Output mechanisms in Bytewax are managed in the capture operator. There are a number of helpers that allow you to easily connect and write to other systems (output docs). If there isn’t a helper built, it is easy to build a custom version, which we will do below. Similar the input, Bytewax output can be parallelized and the client connection will occur on the worker.

import json

import psycopg2

def output_builder(worker_index, worker_count):
    # create the connection at the worker level
    conn = psycopg2.connect("dbname=website user=bytewax")
    conn.set_session(autocommit=True)
    cur = conn.cursor()

    def write_to_postgres(user_id__user_data):
        user_id, user_data = user_id__user_data
        query_string = '''
                    INSERT INTO events (user_id, data)
                    VALUES (%s, %s)
                    ON CONFLICT (user_id)
                    DO
                        UPDATE SET data = %s;'''
        cur.execute(query_string, (user_id, json.dumps(user_data), json.dumps(user_data)))
    return write_to_postgres

flow.capture(ManualOutputConfig(output_builder))

Bytewax dataflows can be executed on a single host with multiple Python processes, or on multiple hosts. Below is an example of running bytewax across multiple hosts. When processing data in a distributed fashion, Bytewax will ensure that all items with the same key are routed to the same host.

if __name__ == "__main__":
    addresses = [
    "localhost:2101"
    ]

    cluster_main(
        flow,
        addresses=addresses,
        proc_id=0,
        worker_count_per_proc=2)

Deploying and Scaling

Bytewax can be run on a local machine or remote machine, just like a regular Python script.

python my_dataflow.py

It can also be run in a Docker container as described further in the documentation.

Kubernetes

The recommended way to run dataflows at scale is to leverage the kubernetes ecosystem. To help manage deployment, we built waxctl, which allows you to easily deploy dataflows that will run at huge scale across multiple compute nodes.

waxctl df deploy my_dataflow.py --name my-dataflow

Why Bytewax?

At a high level, Bytewax provides a few major benefits:

  • The operators in Bytewax are largely “data-parallel”, meaning they can operate on independent parts of the data concurrently.
  • Bytewax offers the ability to express higher-level control constructs, like iteration.
  • Bytewax allows you to develop and run your code locally, and then easily scale that code to multiple workers or processes without changes.
  • Bytewax can be used in both a streaming and batch context
  • Ability to leverage the Python ecosystem directly

Community

Slack Is the main forum for communication and discussion.

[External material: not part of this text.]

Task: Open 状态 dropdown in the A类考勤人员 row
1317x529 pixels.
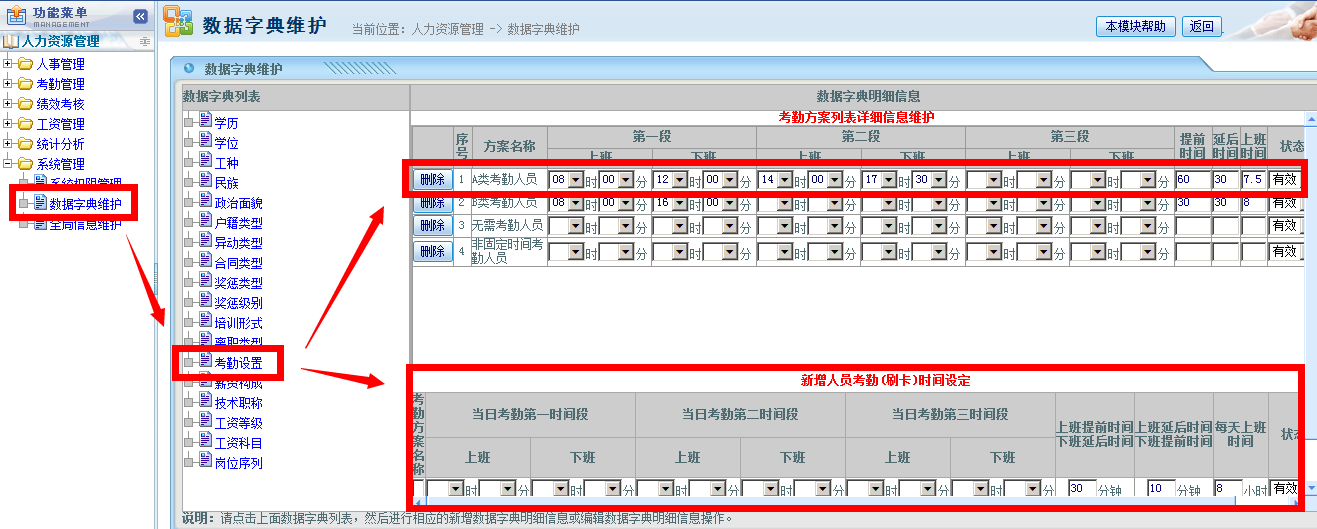Action: tap(1286, 180)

GitHub Issues is reserved only for actual issues. Please use the slack community for discussions.

Code of Conduct

Usage

Install the latest release with pip:

pip install bytewax

Building From Source

To build a specific branch, you will need to use Maturin and have Rust installed on your machine. Once those have been installed run

maturin develop -E dev

Important: If you are testing with a maturin built version from source, you should use maturin build --release since maturin develop will be slower.

More Examples

For a more complete example, and documentation on the available operators, check out the User Guide and the Examples

For an exhaustive list of examples, checkout the /examples folder

License

Bytewax is licensed under the Apache-2.0 license.

Contributing

Contributions are welcome! This community and project would not be what it is without the contributors. All contributions, from bug reports to new features, are welcome and encouraged. Please view the contribution guidelines before getting started.